Estienne Du Tronchet (1510/15–1578/84) was a letter-writer and translator in Renaissance France.

==Life==
Du Tronchet was born in Montbrison (Forez) between 1510 and 1515. Orphaned as a child, he was raised by an uncle, Jean Thevenon, who was a merchant in Roanne. Probably while still in his teens he was taken into service by Jean d'Albon de Saint-André, Governor of Lyon, as a secretary, and was employed on both diplomatic and military business. After his employer's death in 1549, he entered the service of his son, Jacques d'Albon de Saint-André, accompanying him to England and on campaign until his capture at the Battle of St. Quentin on 10 August 1557. At some point he briefly worked for Queen Mother Catherine de' Medici.

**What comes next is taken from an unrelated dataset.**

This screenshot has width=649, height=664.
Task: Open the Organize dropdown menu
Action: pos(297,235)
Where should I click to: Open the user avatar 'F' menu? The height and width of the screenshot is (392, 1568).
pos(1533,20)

Returning to Forez after the Peace of Cateau-Cambrésis (1559), he began to live beyond his means. Discovered embezzling public funds, he went into debt to repay what he had illegally "borrowed". He narrowly escaped death at the hands of Huguenots during the Massacre of Montbrison in July 1562. His protector, Jacques d'Albon, died in the Battle of Dreux on 19 December 1562. Around 1565, Du Tronchet was imprisoned for debt. In 1569 he published a collection of letters and missives that was reprinted several times to the middle of the following century.

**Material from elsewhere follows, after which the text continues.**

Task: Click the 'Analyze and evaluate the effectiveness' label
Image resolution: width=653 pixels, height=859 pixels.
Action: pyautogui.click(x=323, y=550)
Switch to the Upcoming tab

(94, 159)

In need of new employment, he entered the service of the diplomat François Rougier, accompanying him to the Low Countries and then to Rome. He died in Rome, at some time between 1578 and 1584.

==Works==
- Lettres missives et familieres (Paris, Lucas Breyer, 1569).
- Finances et thresor de la plume françoise (Paris, Nicolas du Chemin, 1572).
- Lettres amoureuses (Paris, Lucas Breyer, 1572).
- Discours académiques florentins (Paris, Lucas Breyer, 1576)
- Distiques de Caton pour les bonnes moeurs (Paris, Léon Cavellat, 1584)

==Studies==
- Mary Saint Francis Sullivan, Étienne Du Tronchet: auteur forézien du XVIe siècle. Étude biographique et littéraire (Catholic University of America, 1931)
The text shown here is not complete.